Jörg Philipp: Zunächst sollte man sich zwei Dinge bewusst machen: China braucht keinen Wein aus Europa. Die Eigenproduktion ist enorm. Es liegt noch viel chinesischer Wein in den Stahltanks und Fässern, der im Land verkauft werden will. Eine globale Aussage, welche Weine aus Europa sich in China verkaufen lassen, gibt es nicht. Ebenso, wie es kein „China“ gibt. Der bewohnte Teil des Landes erstreckt sich über eine Fläche, die von Malaga in Spanien bis weit hinter Moskau reichen würde - mit der gleichen kulturellen Vielfalt. Weine, die hervorragend nach Südchina passen, sind unter Umständen für Nordostchina ungeeignet. Als Beispiel zum Verständnis: Südchina ist eher für leichte Weine geeignet. Gleichzeitig wird Säure dort als unangenehm empfunden. Das bedeutet: Riesling ist schwierig. Der würde nach Nordchina passen, die Menschen haben dort eine gewisse Toleranz für Säure. Allerdings lieben Chinesen im Norden eher Rotwein mit kräftigem Alkohol. Und mit kräftig meine ich durchaus 14 bis 16 Prozent, weil in diesen Regionen chinesischer Reiswein mit 53 Prozent bevorzugt wird. Deshalb ist ein Blick in die einzelnen, regionalen Märkte sehr hilfreich. Allein in der Region Guangdong leben in einem Gürtel rund 120 Millionen Einwohner. Damit ist sie ein Markt für sich allein!

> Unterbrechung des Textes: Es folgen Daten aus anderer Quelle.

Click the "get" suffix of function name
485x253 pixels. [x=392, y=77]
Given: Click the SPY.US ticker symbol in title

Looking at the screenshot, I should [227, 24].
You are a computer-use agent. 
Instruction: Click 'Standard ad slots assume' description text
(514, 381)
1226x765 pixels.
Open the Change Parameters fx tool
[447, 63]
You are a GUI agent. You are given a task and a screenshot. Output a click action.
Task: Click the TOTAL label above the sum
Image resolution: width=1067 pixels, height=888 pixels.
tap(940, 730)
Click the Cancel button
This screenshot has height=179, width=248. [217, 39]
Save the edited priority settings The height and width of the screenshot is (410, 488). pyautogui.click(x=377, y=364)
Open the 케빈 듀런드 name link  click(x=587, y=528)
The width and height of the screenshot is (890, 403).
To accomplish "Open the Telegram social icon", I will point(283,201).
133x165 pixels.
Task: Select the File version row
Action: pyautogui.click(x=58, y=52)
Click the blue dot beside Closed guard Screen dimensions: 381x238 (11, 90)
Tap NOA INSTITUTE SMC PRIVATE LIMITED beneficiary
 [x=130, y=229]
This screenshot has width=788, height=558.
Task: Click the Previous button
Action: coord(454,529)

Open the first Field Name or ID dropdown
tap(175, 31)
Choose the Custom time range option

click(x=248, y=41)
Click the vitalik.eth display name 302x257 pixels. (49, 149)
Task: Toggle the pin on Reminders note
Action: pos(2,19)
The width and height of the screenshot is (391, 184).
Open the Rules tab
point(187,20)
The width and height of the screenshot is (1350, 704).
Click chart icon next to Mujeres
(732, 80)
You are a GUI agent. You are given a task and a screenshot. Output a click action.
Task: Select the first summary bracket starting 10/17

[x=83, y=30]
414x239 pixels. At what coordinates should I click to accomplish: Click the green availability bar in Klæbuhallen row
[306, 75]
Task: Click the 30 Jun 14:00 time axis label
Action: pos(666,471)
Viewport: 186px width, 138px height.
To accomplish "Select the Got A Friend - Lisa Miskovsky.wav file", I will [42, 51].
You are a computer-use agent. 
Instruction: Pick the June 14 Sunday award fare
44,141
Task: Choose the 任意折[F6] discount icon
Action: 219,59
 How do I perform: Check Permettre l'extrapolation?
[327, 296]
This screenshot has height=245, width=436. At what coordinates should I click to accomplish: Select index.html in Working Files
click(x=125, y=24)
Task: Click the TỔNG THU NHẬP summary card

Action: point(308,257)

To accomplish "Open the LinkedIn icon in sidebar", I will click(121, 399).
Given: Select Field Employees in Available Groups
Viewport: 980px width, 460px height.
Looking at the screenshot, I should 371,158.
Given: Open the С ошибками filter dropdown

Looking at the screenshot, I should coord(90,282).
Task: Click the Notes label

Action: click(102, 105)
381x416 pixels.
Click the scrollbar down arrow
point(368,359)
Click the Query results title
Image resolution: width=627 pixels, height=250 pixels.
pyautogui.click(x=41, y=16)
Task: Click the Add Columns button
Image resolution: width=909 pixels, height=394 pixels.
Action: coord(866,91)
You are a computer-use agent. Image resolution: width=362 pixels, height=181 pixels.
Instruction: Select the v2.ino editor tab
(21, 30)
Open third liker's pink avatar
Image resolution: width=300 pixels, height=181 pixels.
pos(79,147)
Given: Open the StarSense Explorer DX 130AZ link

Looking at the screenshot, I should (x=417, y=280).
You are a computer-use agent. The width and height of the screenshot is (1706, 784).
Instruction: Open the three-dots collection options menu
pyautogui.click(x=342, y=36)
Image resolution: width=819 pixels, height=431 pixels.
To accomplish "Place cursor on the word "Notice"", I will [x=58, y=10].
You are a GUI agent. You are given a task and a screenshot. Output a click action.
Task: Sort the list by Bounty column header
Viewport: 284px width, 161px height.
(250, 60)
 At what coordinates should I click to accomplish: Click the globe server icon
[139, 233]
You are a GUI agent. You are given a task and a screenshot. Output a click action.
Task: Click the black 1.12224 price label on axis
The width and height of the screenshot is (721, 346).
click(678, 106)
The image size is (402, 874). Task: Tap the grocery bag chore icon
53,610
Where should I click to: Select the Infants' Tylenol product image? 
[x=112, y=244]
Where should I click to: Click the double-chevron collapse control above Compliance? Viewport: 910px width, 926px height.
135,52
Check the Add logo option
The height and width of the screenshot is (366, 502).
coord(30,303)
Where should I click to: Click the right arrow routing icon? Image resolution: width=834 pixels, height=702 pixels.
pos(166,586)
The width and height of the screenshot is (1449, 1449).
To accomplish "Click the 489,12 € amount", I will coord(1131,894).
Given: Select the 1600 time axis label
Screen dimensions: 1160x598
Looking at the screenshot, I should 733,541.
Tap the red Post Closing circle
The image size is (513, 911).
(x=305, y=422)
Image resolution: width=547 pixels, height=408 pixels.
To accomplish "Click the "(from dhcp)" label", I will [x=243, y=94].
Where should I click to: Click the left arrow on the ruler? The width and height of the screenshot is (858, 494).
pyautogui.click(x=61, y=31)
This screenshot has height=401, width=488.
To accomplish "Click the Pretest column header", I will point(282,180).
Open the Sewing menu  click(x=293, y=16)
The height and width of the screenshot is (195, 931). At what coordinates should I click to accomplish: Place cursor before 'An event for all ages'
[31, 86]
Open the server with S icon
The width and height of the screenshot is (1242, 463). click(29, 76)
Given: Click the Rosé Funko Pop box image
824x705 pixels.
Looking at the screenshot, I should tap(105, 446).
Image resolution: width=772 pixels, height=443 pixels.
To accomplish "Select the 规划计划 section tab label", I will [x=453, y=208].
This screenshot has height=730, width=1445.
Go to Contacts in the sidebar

wein.plus Ich brauche also einen Partner vor Ort, der mir den Markteintritt möglich macht. Wie finde ich den? Es gibt genügend Geschäftsleute, die das Geld dahinter wittern, aber von Wein nicht die geringste Ahnung haben.

Jörg Philipp: Die meisten Chinesen haben mit Wein nichts zu tun, eine Weinkultur ist nicht etabliert. Sie sehen aber, dass sich damit Geld verdienen lässt. Man muss daher schauen: Wer ist schon länger im Geschäft, wer fokussiert sich auf Wein? Das erkenne ich aber nicht auf Anhieb, denn die meisten Geschäftspartner verdienen ihr Geld mit anderen Dingen. Es gibt aber durchaus spezialisierte Importeure, die Geschäfte mit dem Westen machen. Meistens haben sie länger im Ausland gelebt und wollten dieses Lebensgefühl nach Hause mitnehmen. Relativ viele von ihnen sind im Fasswein-Geschäft tätig. Aber um die richtigen Partner zu finden, braucht man zuverlässiges Wissen um die Verhältnisse.

wein.plus Wo wird denn Wein normalerweise getrunken?

Jörg Philipp: Nie alleine, sondern immer in Gesellschaft und gemeinsam mit Essen. Dann allerdings gerne und viel. Es gibt um Wein keinen Kult und auch keine Kultur, wie zum Beispiel um Tee. Daher muss man sich bewusst sein, dass im Falle wirtschaftlicher Unsicherheit der Wein als eines der ersten Konsumgüter eingespart wird, weil er nicht verankert ist. Anders als bei uns.

wein.plus Wie kann ich verhindern, dass meine Weine im Regal verstauben?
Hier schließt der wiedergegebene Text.